[Problem details] Begin at the line that has "694x319 pixels. How" and continue through the end of the data. Replace "Click" with "Select" everywhere in that span, leave everything else unchanged, and omit the pictures.

** BEGIN **

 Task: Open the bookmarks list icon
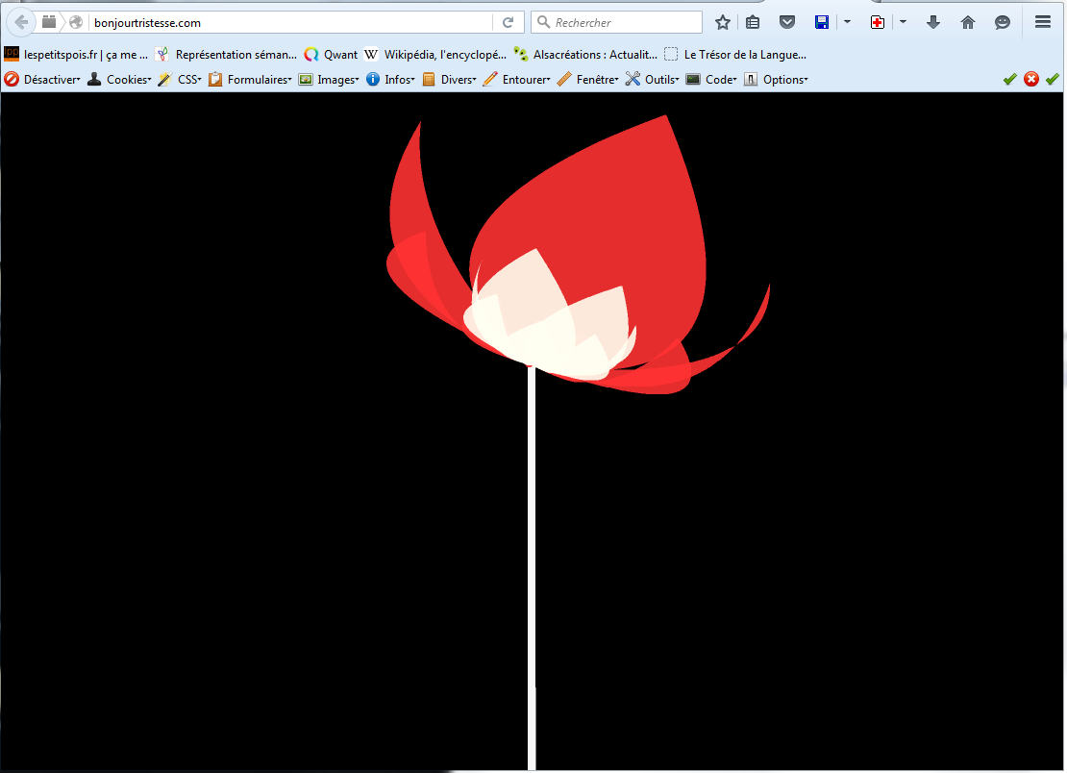click(754, 22)
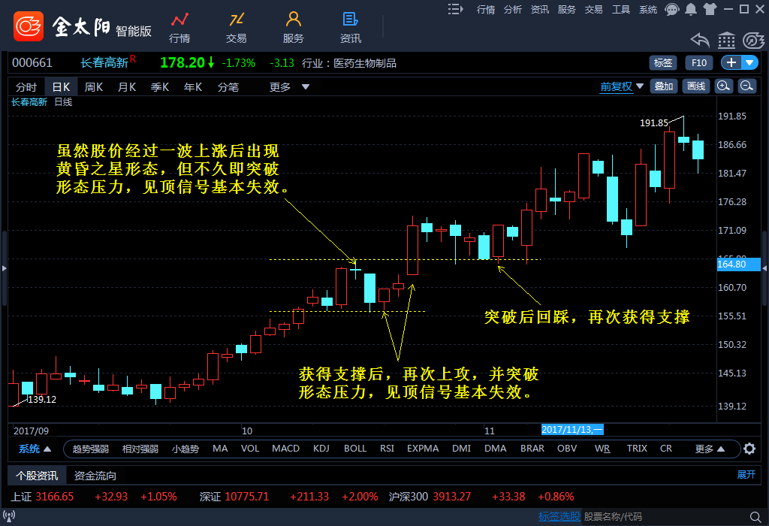Zoom in on the K-line chart
The height and width of the screenshot is (526, 769).
(x=723, y=86)
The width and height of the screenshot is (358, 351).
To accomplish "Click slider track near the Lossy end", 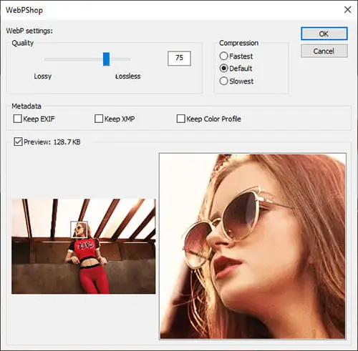I will click(x=55, y=59).
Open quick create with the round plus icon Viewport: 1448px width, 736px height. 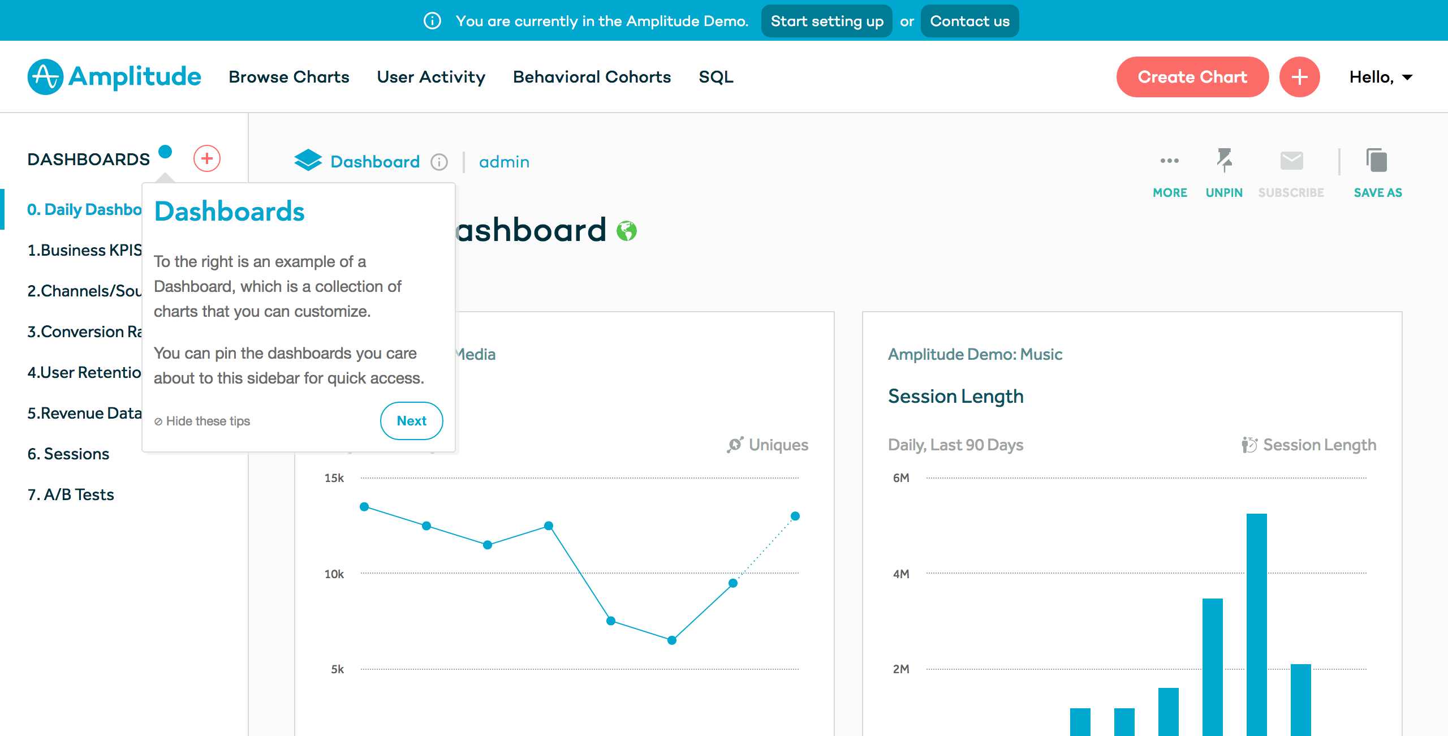pyautogui.click(x=1299, y=76)
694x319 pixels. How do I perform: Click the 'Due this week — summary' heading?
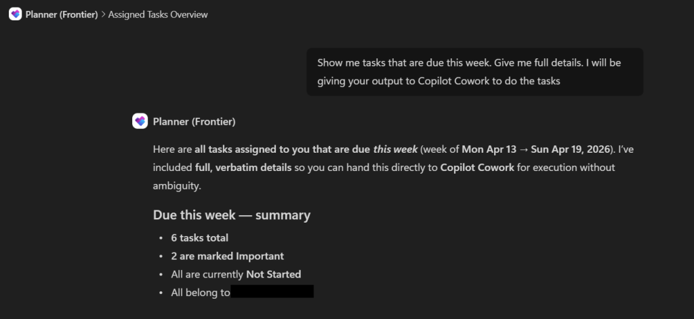[x=232, y=215]
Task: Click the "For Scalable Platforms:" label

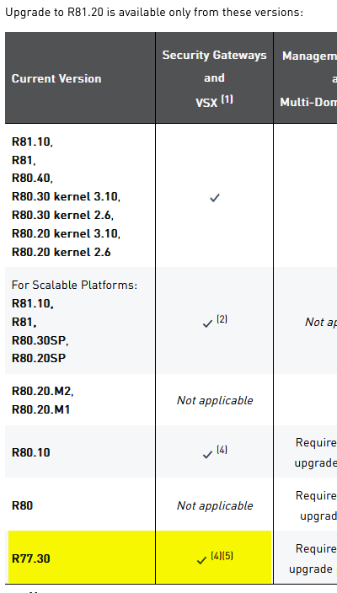Action: pos(74,285)
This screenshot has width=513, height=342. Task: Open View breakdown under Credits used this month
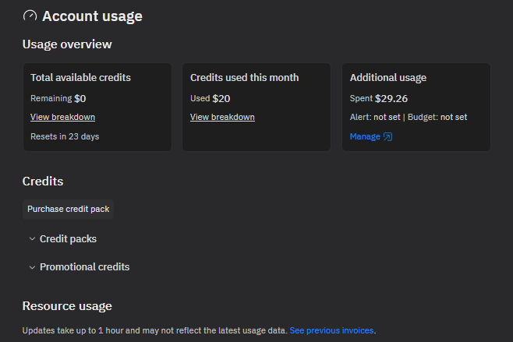coord(222,118)
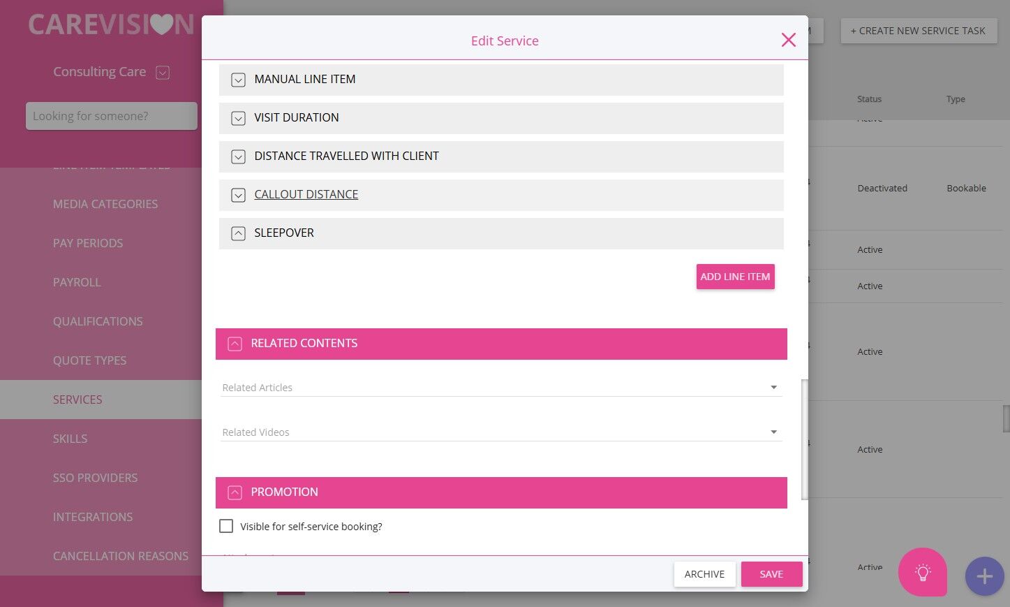Screen dimensions: 1010x607
Task: Expand the Manual Line Item chevron
Action: coord(238,80)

** END **

[Exercise output]
694x319 pixels. How do I perform: Select the 'Due this week — summary' heading?
[x=232, y=215]
Task: Select the "For Scalable Platforms:" label

Action: pos(74,285)
This screenshot has width=513, height=342. Task: Open View breakdown under Credits used this month
coord(222,118)
Screen dimensions: 1010x607
Task: Expand the Manual Line Item chevron
Action: coord(238,80)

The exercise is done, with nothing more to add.